BEGIN Data lines

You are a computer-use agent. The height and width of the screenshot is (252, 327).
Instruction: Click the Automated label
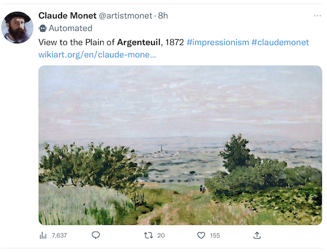point(70,28)
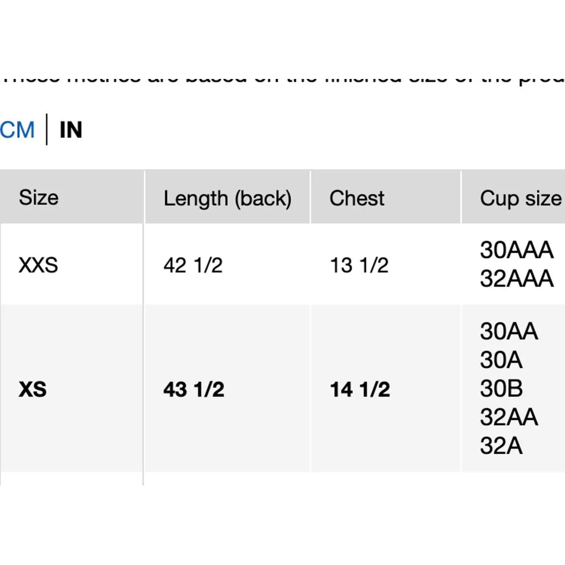Click the Length (back) column header
Viewport: 565px width, 565px height.
click(x=227, y=199)
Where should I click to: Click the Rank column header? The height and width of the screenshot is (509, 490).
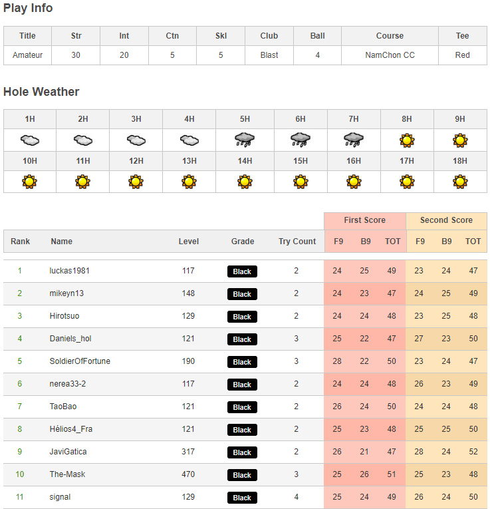[20, 242]
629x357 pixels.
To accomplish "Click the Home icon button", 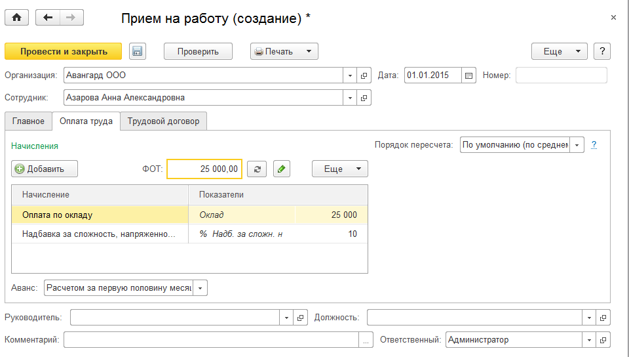I will click(16, 18).
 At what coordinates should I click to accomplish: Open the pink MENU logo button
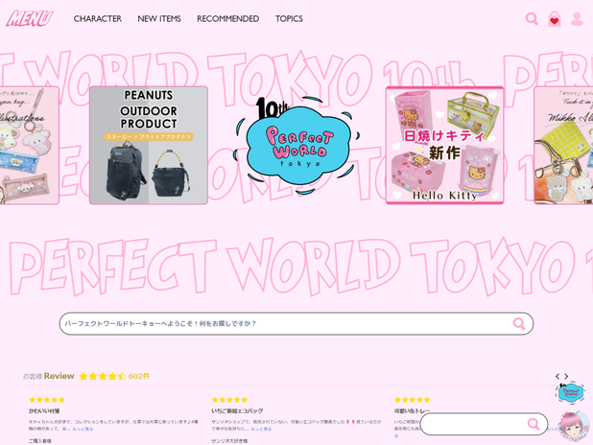pyautogui.click(x=30, y=18)
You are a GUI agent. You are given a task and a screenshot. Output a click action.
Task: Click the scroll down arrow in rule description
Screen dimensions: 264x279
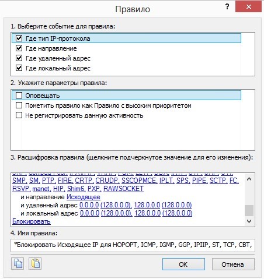249,221
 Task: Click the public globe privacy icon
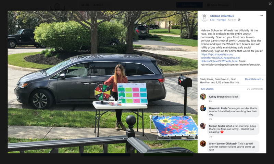click(x=239, y=20)
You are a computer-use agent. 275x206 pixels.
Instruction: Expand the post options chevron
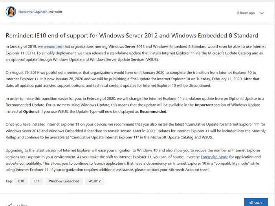click(x=263, y=13)
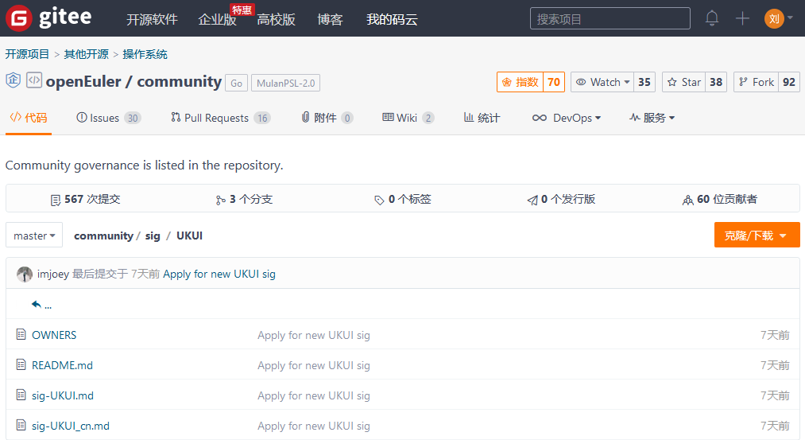Click the file icon next to OWNERS
The height and width of the screenshot is (440, 805).
21,335
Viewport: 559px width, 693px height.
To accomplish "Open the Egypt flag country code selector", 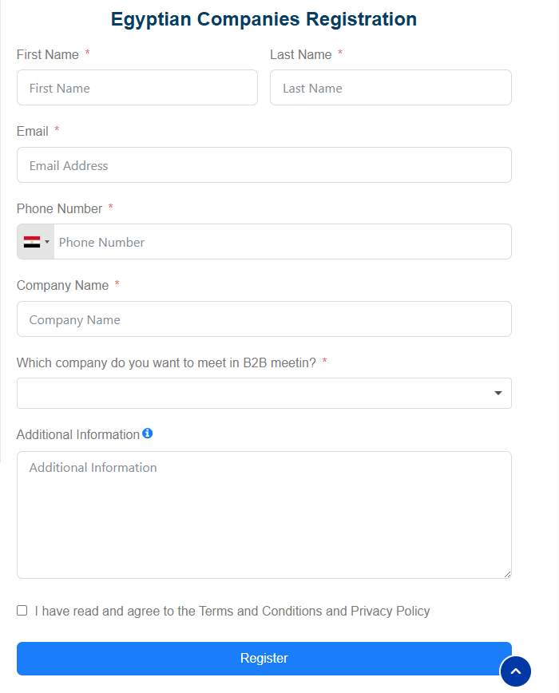I will pyautogui.click(x=36, y=242).
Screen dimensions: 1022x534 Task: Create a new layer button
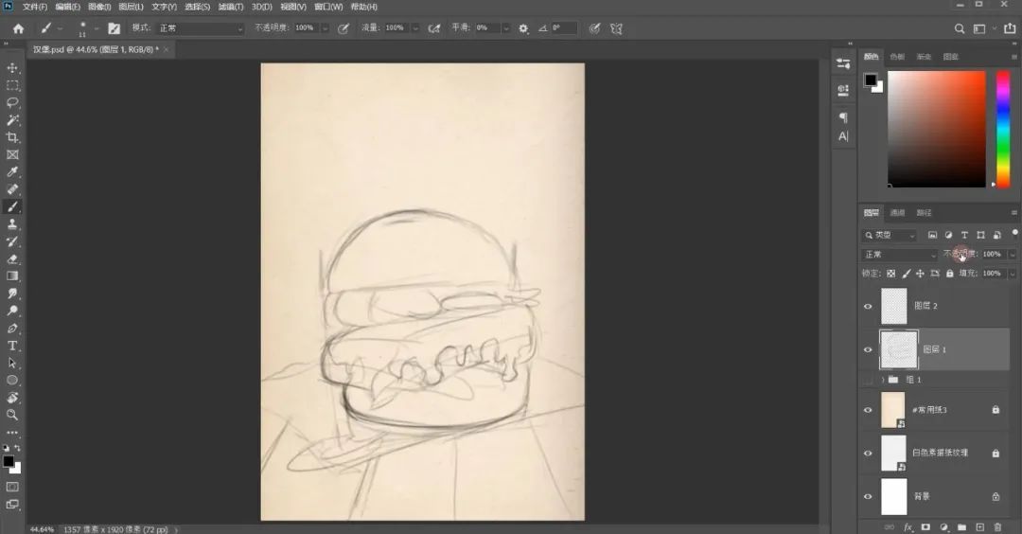pyautogui.click(x=979, y=526)
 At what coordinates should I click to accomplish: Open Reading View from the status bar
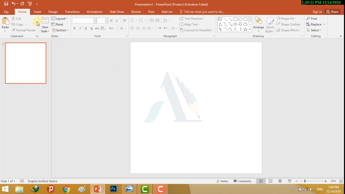[280, 181]
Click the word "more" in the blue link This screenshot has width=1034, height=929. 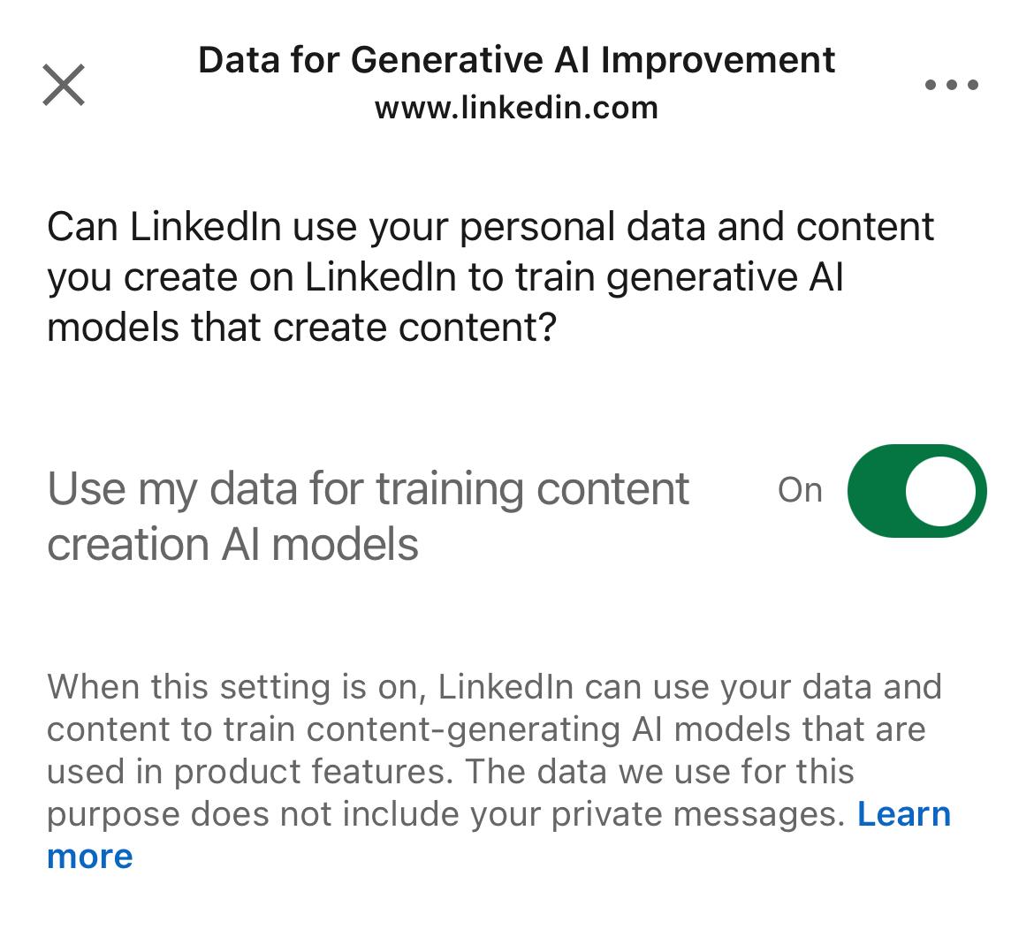coord(89,857)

END Data lines

**The request:**
Go through the data above and list every line that contains the word "should".

**Final result:**
Where should I click to: Click the Rank column header? The height and width of the screenshot is (509, 490).
 At what coordinates should I click to accomplish: Open the pink MENU logo button
 At what coordinates should I click to accomplish: Open Reading View from the status bar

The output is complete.